Ilorin Remand Home: Parents reject released Children

*Want perpetual custody *Offenders age 18, 21, 22 *Offences include smoking, truancy, stubbornness

Many parents have refused to accept their children that were recently released from the Borstal Training Institute (BTI) in Ilorin, Kwara State.
Out of 220 inmates of the Borstal home as at last month, 213 were released by the Honourable Justice Ishaq Bello (Rtd.) led Presidential Committee on Correctional Reform and Decongestion in conjunction with the Federal Ministry of Justice and in collaboration with the United Nations Children’s Fund (UNICEF) and the United Nations Office on Drug and Crime (UNODC).
They were released because they were at the facility without court conviction.
Many of them were taken to Borstal by their parents to evade their parental responsibility on their wards for reasons raging from smoking, truancy, stubbornness, among others.
Forty-one of the inmates are children under age 18 while 61 of them are under age 21 and the remaining 111 are between age 22 and 46.
The Permanent Secretary, Kwara State Ministry of Women Affairs and Social Development, Hajia Afusat Nike Ibrahim, said some of the children released from Borstal were facing challenges because of their families were not willing to receive them after being released from the correctional facility.
She said a large number of parents have written to the ministry to request that the released children should remain with government.
The PS said the focus now is how to cater for the freed children from Borstal and ensure their welfare.

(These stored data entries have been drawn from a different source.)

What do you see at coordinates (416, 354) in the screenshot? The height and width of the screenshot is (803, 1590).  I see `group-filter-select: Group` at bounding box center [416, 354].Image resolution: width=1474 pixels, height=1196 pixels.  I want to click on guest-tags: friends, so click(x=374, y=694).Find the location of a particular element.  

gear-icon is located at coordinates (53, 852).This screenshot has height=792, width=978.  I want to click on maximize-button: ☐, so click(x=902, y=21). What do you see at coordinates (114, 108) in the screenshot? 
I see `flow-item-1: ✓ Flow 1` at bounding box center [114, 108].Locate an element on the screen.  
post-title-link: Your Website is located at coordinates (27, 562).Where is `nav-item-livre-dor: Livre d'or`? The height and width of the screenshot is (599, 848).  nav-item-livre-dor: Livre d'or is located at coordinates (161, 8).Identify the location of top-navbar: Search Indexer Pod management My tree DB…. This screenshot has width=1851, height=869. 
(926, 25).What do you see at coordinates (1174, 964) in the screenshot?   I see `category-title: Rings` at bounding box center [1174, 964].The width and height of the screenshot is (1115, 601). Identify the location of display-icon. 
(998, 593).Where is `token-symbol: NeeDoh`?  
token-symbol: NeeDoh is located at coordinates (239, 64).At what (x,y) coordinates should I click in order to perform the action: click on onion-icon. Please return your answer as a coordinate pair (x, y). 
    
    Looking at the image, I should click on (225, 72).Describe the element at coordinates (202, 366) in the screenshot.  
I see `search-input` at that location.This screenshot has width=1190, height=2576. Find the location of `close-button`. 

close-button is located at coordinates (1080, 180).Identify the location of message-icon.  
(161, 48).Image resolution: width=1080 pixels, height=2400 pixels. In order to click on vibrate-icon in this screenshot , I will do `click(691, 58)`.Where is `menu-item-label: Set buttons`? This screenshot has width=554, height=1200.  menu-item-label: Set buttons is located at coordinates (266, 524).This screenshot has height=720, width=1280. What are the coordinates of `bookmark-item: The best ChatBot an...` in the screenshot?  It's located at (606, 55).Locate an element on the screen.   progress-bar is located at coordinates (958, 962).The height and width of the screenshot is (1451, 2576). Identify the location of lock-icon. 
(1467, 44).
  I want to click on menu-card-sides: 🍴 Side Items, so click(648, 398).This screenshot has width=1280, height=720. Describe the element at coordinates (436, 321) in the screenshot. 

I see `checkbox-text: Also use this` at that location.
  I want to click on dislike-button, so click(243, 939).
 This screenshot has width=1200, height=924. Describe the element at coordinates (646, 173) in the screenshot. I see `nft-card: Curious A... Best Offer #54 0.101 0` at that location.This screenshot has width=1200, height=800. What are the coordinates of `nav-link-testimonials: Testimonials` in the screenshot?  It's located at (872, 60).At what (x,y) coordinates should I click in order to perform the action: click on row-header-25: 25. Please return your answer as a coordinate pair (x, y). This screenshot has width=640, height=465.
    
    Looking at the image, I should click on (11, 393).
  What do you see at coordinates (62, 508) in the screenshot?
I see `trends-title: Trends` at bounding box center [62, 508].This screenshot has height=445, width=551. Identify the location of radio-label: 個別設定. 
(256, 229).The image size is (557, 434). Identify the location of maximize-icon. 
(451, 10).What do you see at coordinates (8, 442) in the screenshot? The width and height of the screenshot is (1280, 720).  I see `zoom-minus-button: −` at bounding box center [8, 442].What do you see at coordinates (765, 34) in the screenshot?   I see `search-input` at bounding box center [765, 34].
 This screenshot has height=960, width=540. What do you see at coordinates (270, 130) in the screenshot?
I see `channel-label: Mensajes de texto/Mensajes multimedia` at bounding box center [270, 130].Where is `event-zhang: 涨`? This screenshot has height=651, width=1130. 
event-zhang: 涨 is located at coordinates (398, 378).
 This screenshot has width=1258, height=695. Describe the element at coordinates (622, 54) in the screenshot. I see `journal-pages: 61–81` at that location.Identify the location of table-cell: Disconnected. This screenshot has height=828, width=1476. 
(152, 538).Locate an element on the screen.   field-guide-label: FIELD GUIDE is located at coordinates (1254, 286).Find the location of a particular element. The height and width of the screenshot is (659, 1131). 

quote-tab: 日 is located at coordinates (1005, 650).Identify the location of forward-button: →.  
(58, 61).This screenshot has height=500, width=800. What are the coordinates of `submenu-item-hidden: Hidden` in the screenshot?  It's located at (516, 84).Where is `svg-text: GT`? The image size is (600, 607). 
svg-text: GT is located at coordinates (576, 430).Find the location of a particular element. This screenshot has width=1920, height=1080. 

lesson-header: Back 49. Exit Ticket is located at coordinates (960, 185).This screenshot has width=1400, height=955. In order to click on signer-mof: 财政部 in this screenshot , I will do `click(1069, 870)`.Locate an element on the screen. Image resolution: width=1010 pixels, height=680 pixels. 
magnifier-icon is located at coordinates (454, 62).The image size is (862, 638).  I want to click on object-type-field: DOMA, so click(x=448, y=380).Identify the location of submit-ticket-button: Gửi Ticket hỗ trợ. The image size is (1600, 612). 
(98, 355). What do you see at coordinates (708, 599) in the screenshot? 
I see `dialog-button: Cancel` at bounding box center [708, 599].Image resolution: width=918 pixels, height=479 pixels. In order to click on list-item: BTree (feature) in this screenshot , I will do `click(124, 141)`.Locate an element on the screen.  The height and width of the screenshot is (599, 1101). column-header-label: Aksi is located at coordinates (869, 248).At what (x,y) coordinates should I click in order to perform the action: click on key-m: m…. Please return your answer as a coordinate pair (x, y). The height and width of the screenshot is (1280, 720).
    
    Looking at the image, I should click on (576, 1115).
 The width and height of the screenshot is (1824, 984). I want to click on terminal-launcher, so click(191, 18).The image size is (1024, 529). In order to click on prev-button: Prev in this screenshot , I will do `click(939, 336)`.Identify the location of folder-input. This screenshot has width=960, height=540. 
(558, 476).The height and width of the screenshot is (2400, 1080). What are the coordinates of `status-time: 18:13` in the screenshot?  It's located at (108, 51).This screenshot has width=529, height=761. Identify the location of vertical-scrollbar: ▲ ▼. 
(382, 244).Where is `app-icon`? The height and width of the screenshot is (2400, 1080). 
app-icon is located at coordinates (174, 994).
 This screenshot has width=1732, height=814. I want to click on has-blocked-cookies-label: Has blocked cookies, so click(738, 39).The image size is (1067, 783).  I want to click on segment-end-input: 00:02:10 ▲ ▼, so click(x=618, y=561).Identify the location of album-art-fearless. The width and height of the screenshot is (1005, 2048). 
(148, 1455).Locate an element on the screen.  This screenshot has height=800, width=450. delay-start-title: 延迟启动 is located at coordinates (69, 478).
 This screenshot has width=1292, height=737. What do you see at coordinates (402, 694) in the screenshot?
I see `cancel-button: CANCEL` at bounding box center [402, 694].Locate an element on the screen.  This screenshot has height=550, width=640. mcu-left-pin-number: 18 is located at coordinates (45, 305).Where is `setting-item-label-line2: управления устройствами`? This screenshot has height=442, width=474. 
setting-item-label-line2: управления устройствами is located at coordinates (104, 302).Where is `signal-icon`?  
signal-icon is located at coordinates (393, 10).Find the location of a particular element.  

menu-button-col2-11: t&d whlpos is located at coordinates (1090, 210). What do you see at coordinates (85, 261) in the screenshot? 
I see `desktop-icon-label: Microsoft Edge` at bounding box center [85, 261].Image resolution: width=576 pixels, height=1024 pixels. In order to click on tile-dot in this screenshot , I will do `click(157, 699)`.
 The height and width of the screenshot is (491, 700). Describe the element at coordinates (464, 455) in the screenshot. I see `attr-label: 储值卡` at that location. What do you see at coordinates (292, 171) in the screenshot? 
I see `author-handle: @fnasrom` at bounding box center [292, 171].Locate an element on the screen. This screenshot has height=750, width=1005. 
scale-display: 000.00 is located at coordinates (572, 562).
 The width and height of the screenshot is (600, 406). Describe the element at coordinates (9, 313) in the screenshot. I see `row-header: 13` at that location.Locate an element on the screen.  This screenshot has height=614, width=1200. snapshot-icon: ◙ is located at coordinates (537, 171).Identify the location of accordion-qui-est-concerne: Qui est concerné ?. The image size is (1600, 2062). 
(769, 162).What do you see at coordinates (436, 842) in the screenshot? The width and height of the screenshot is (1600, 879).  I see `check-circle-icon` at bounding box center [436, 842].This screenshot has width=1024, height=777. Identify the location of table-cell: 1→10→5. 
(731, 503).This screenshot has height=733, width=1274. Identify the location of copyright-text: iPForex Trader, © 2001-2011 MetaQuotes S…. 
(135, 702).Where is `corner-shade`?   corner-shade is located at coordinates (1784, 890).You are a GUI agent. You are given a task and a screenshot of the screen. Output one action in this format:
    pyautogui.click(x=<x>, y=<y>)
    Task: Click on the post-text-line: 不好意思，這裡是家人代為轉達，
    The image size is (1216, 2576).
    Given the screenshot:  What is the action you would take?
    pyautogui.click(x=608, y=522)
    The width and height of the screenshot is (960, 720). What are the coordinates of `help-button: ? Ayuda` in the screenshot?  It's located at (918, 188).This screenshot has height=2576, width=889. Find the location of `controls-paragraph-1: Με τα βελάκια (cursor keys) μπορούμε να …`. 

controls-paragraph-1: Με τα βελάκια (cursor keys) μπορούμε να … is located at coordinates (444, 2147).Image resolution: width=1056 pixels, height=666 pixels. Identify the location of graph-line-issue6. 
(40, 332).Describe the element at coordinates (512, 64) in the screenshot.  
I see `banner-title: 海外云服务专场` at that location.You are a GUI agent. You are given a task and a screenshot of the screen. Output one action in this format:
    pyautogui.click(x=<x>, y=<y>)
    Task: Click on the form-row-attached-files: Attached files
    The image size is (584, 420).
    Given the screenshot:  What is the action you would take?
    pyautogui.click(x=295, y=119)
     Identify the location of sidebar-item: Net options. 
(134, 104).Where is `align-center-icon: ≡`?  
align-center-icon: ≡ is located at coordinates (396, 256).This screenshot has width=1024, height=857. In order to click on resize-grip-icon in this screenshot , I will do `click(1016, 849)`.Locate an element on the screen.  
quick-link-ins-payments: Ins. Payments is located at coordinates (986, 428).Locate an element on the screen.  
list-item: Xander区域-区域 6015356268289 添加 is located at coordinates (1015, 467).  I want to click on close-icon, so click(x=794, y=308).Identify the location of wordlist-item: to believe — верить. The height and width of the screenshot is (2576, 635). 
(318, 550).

As part of efforts to ensure reintegration of the inmates back into the society, UNICEF trained social workers from the Kwara State Ministry of Women Affairs and Social Development on Child Protection, Reunification and Community Reintegration.
UNICEF Child Protection Specialist, Mrs Nkiru Maduechesi, said this was part of the three year European Union (EU) supported Access to Justice Programme for Children on the move and other Vulnerable Children in Nigeria.
Maduechesi said the training was aimed at enhancing the capacity of social workers to enable them effectively provide case management and support community reintegration for the children.
The UNICEF Child Protection Specialist, Dr Wilfred Mamah, advised that Kwara state’s child rights law 2007 should be properly utilised to protect and safeguard the interest of the children and secure a better future for them.
Dr Mamah highlighted key overriding principles of best interest of the child including right to life, survival and development, non discrimination, right to be heard and prohibition of torture, inhuman and degrading treatment. He stated that these principles are critical in caring for children.
The training was also attended by other stakeholders in the state including the officials of the BTI, the Gender Unit of Nigeria Police Force and top officials ofthe Nigerian Correctional Service (NCS).
The Controller General of the Nigerian Correctional Service (NCS), Haliru Nababa, said NCS acknowledges the efforts of UNICEF towards ensuring that child justice in Nigeria is given adequate attention, by playing a lead role in ensuring that children in custody are treated within conditions equal to international standard.
Nababa, who was represented at the training by Assistant Comptroller General, CCG Daniel Odharo, said the training will strengthen the institutional mechanism and capacity to provide child friendly services to children in contact with justice in line with national and international legal framework.